Amy smiled inwardly because she has a few thousand dollars in her savings account, but it still perplexed her to read about the study. More importantly, it made her think about her own approach to money and saving, investing, etc.

Is the middle of a pandemic the best time to make changes. How should Amy start investing? Other than the money in her savings account, there isn’t much to use, anyway.

We started chatting in one of the free real estate forums. Amy was surprised to learn how the CARES Act has opened an opportunity to Amy that was not possible before.

Here is what the new rules state:

  • Individuals affected by COVID-19 can withdraw up to $100,000 from employer-sponsored retirement accounts like 401(k)s and 403(b)s, as well as personal retirement accounts, such as traditional individual retirement accounts, or a combination of these.
  • The 10% penalty will be waived for distributions made in 2020.
  • There are no mandatory withholding requirements.
  • The distribution can be taxed as income spread evenly over tax years 2020, 2021 and 2022. However, if you can pay back the amount you took out within three years, you can claim a refund on those taxes.
  • 401(k) plan participants can now take out 100% of their vested balance (previous rules limited borrowers to 50%) as a loan up to $100,000, and they can delay payments on this loan for up to one year.

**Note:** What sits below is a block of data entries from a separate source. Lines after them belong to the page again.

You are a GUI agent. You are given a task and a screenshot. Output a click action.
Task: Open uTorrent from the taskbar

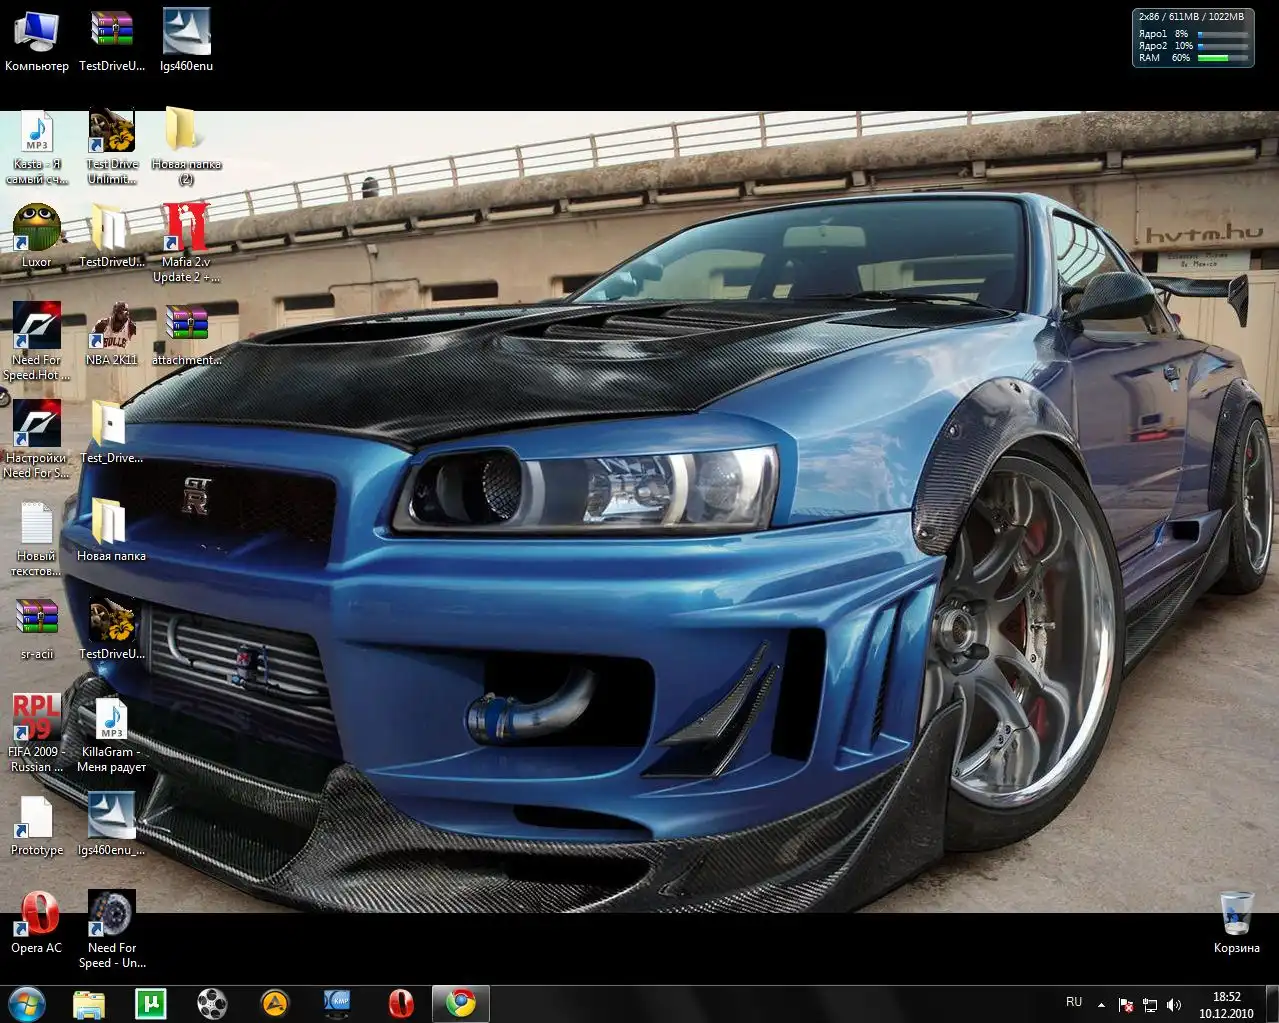coord(150,1003)
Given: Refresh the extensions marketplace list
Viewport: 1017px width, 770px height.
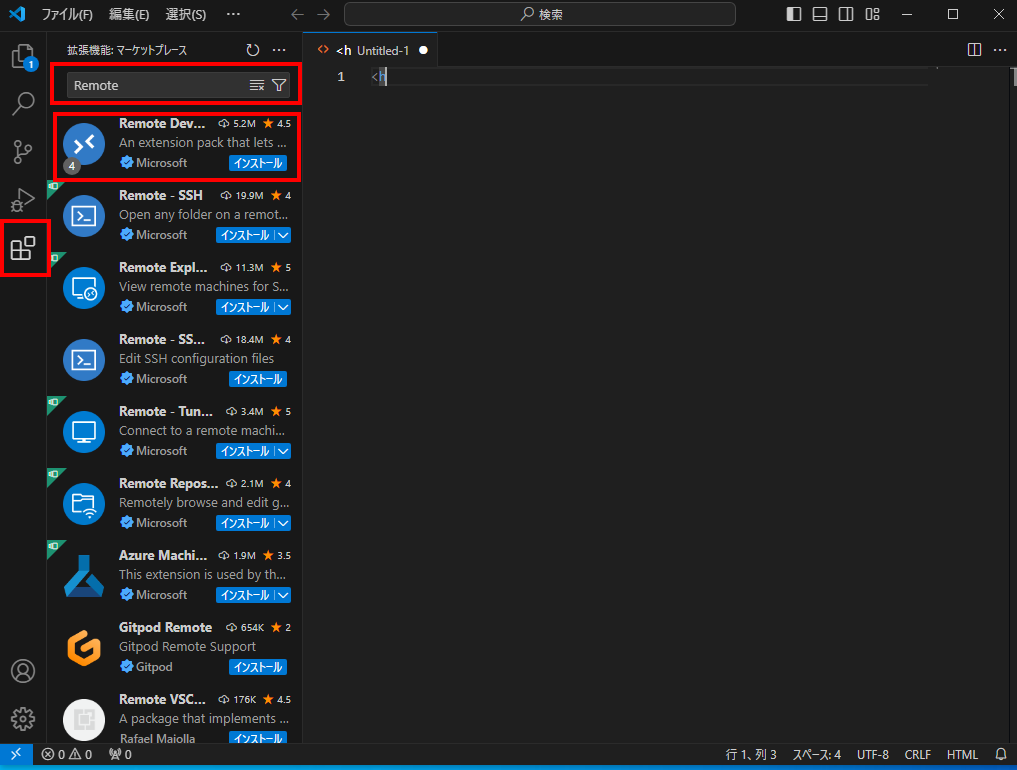Looking at the screenshot, I should pos(253,50).
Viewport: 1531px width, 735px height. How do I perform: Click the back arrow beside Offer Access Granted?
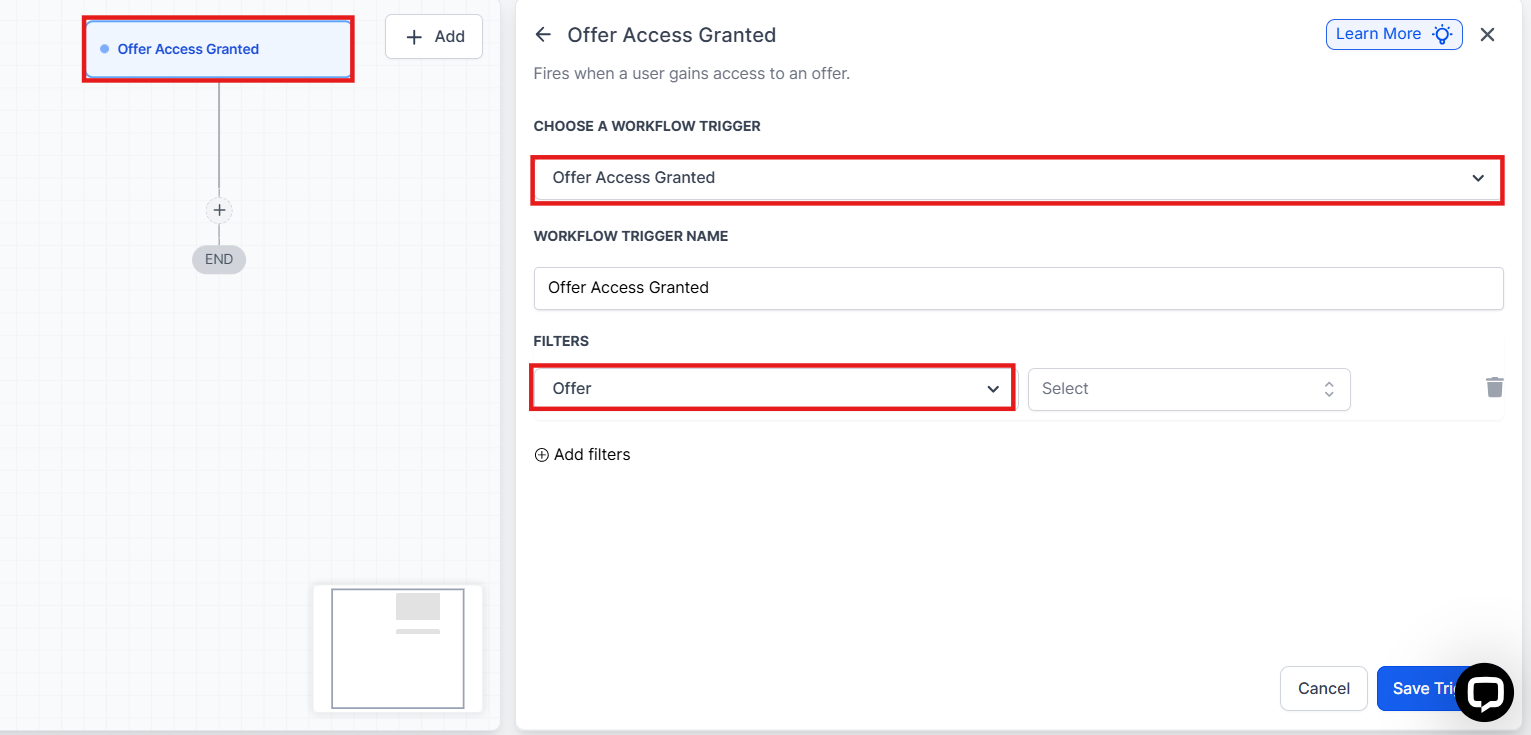543,35
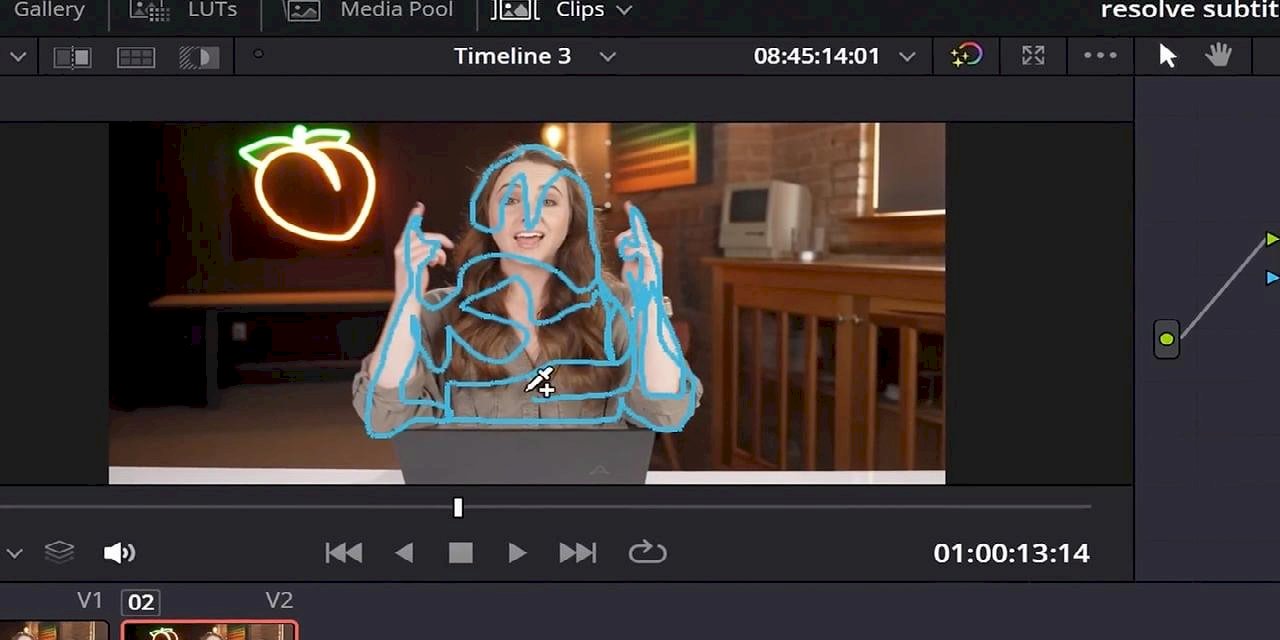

What does that mean for Amy?

She realized that she does not want to work forever and would love to have a family at some point. That also means that she needs to have income even when she does not work. Right now that point in time is about 10–12 years into the future.

With the new rules, I suggested for Amy to take $80000 out of her 401K plan and buy 4 well-performing houses. Initially, the rent will pay here about $1000/month after all other expenses, like mortgage, insurance, property tax, reserves, maintenance, property management, and CAPEX are taken care of.

Amy can use these $1000 each month and put the money into an accumulation account, basically a savings account with maximum interest. While she is working and her company she will also add $500/months from her income to this account (this could increase if her income increases).

Approximately every 18 months for the next 10 years, Amy will add another house to her collection.

By the time Amy is ready to have her family, she will have 10–11 houses paying her approximately $3000/month in today’s Dollars.

Is now a good time to start investing? Should you consider investing in real estate?

I leave that up to you to decide. A few things are clearly in your favor:

  • Interest rates for mortgages were never lower
  • Penalty-free access to money you might have sitting in a retirement account was never easier
  • Starting a plan that allows you to reach Economic Independence — the point in time where you no longer have to exchange time for money and can decide to do what you love because you have enough passive income, as Amy will have, is never too early.
Photo by Tierra Mallorca on Unsplash

In a nutshell — it might be the best time to invest, especially if you are looking at the big picture, the long term, and set a goal that makes you independent.

All you need to do is start — and get some help to avoid mistakes.